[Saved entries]
◆ ◆ ◆ ◆

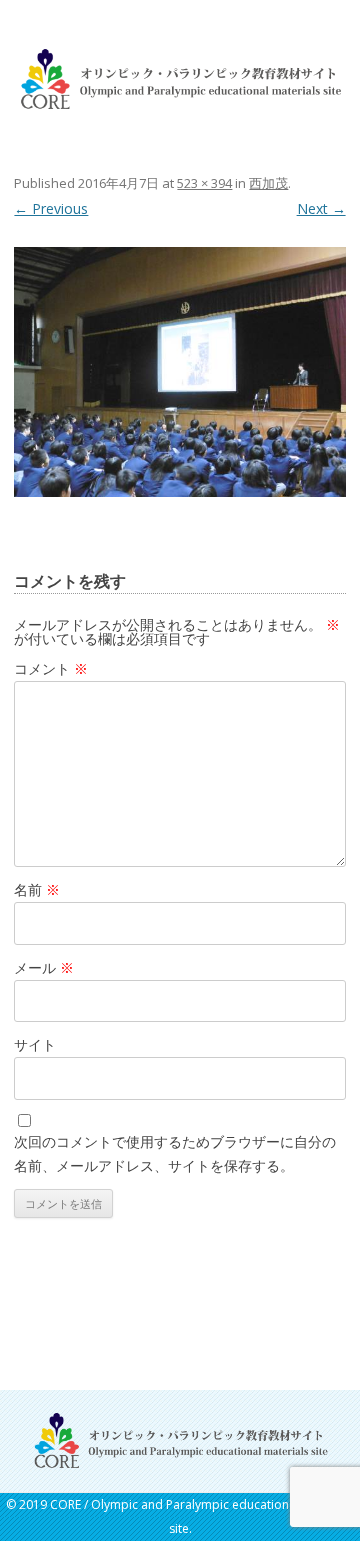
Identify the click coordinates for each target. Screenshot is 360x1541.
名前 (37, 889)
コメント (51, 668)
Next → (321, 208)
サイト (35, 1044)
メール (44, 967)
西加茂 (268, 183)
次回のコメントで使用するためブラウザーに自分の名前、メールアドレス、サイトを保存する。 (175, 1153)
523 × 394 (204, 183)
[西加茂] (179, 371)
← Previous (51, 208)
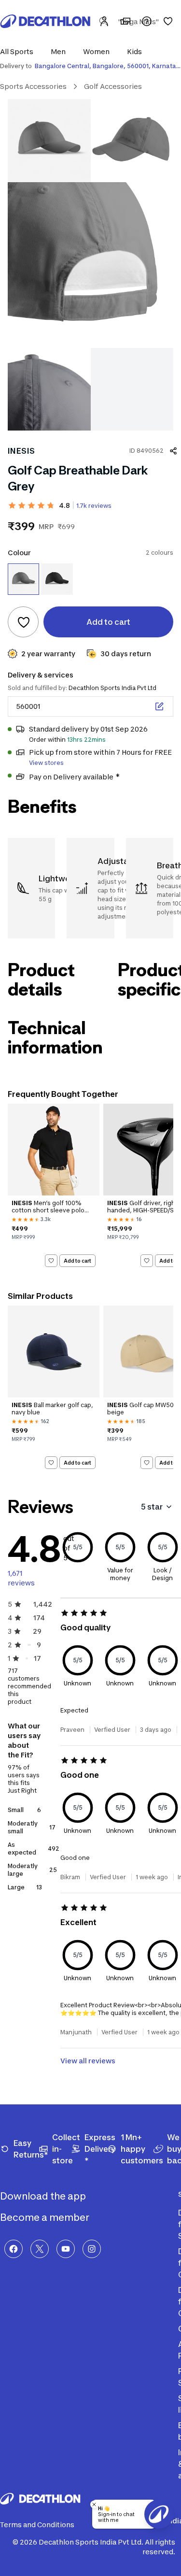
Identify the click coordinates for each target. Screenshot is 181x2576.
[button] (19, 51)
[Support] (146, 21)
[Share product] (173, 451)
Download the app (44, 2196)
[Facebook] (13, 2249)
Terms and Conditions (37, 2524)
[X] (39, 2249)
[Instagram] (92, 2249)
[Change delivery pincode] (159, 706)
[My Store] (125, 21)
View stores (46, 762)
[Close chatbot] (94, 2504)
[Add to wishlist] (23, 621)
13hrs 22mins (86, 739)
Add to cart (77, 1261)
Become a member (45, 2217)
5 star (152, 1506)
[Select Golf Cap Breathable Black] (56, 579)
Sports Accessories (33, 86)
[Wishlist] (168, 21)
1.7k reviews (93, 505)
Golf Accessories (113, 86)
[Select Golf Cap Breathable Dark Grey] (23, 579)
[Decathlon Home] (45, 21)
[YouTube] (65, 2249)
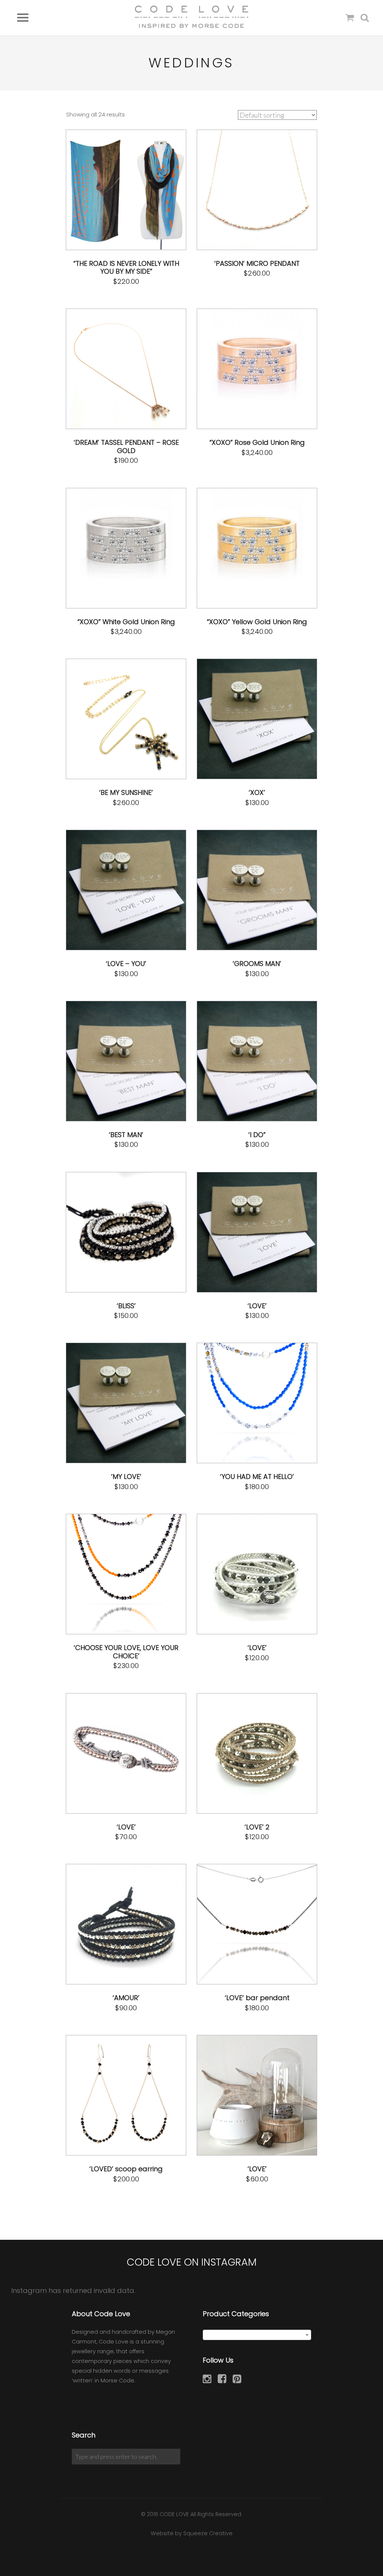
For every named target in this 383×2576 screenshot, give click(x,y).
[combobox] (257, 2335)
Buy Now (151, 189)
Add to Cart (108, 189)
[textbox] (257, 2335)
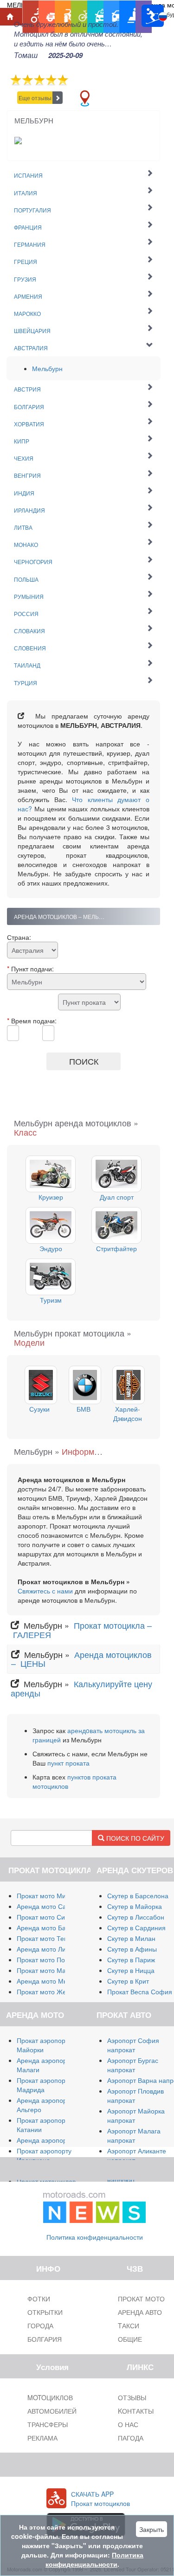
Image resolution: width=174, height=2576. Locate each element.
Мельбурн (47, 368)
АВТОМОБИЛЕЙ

◆ ◆ ◆ ◆

• Requirement
Nothing but the lines from the one containing "サイト (35, 1044)" through the last line of the records above should appear, each repeated exactly, with no pictures.

• Exercise answer
サイト (35, 1044)
メール (44, 967)
西加茂 (268, 183)
次回のコメントで使用するためブラウザーに自分の名前、メールアドレス、サイトを保存する。 (175, 1153)
523 × 394 (204, 183)
[西加茂] (179, 371)
← Previous (51, 208)
Identify the click coordinates for each target. Screenshot is 181x2576.
[button] (19, 51)
[Support] (146, 21)
[Share product] (173, 451)
Download the app (44, 2196)
[Facebook] (13, 2249)
Terms and Conditions (37, 2524)
[X] (39, 2249)
[Instagram] (92, 2249)
[Change delivery pincode] (159, 706)
[My Store] (125, 21)
View stores (46, 762)
[Close chatbot] (94, 2504)
[Add to wishlist] (23, 621)
13hrs 22mins (86, 739)
Add to cart (77, 1261)
Become a member (45, 2217)
5 star (152, 1506)
[Select Golf Cap Breathable Black] (56, 579)
Sports Accessories (33, 86)
[Wishlist] (168, 21)
1.7k reviews (93, 505)
Golf Accessories (113, 86)
[Select Golf Cap Breathable Dark Grey] (23, 579)
[Decathlon Home] (45, 21)
[YouTube] (65, 2249)
For every named target in this 383×2576 screenshot, give click(x,y).
[combobox] (257, 2335)
Buy Now (151, 189)
Add to Cart (108, 189)
[textbox] (257, 2335)
Image resolution: width=174, height=2576. Locate each element.
Мельбурн (47, 368)
АВТОМОБИЛЕЙ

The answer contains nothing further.